Awards
2006 Frank Jewett Mather Award
Gregg Bordowitz and Okwui Enwezor
Gregg Bordowitz
The Frank Jewett Mather Award goes to an author of art criticism that has appeared in whole or in part in North American publications. This year, the jury selected two winners, Gregg Bordowitz and Okwui Enwezor.
In the 1980s, the resistance to understanding the AIDS crisis encouraged the virulence of the epidemic. Today, willed ignorance in the face of what we’ve learned makes AIDS a leading cause of death among young North American men and a devastating force in large parts of the second and third worlds. These persistent conditions mean that artists and writers who were gay twenty years ago or are HIV-positive now have their themes more or less thrust upon them. In such times, those who cannot be represented must represent themselves.

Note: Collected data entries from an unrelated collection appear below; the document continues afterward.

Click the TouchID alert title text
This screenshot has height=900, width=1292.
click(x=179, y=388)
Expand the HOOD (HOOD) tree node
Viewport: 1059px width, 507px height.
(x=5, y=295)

Gregg Bordowitz was among those who embraced this imperative in the mid-1980s, inventing himself as passionate, articulate, witty, and intelligent. The essays in The AIDS Crisis Is Ridiculous and Other Writings, 1986–2003 (Cambridge, MA: MIT Press, 2004) are an important aspect of his efforts to argue for the formation and maintenance of this collective consciousness and then to record it. Identifying a compelling topic is, though, only part of writing good criticism. How one writes matters as much as what one writes, and the matching of fluency to urgency is one of this book’s most noteworthy traits. With impressive articulacy, Bordowitz uses a range of voices—exposition, critique, reminiscence—to gather together crucial strands of contemporary cultural history from ACT-UP’s early days to the last decade’s ambivalent combination of medical breakthrough with ideological opposition to the current pandemics. The jury is pleased to present him with the Mather Award for a book that is as admirably thoughtful and charismatic as its author.
Okwui Enwezor
The Mather jury is also pleased to recognize the critical achievement of Okwui Enwezor. In a series of exhibitions and essays developed during the last decade, Enwezor has done much to transform the field of contemporary art and its reception beyond a Euro-American focus. It is no overstatement to say that Enwezor’s curatorial activity has changed the landscape of contemporary art. As the curator of such exhibitions as The Short Century: Independence and Liberation Movements in Africa, 1945–1994; In/Sight: African Photographers, 1940 to the Present; and Trade Routes: History and Geography (the second Johannesburg Biennale), Enwezor has brought unprecedented attention to African and African diasporic practice, and to such forms as contemporary African photography and the projected documentary. As the artistic director of Documenta XI, he developed an innovative concept of “platforms” located in five cities, transforming Documenta into a truly international show and intellectual forum.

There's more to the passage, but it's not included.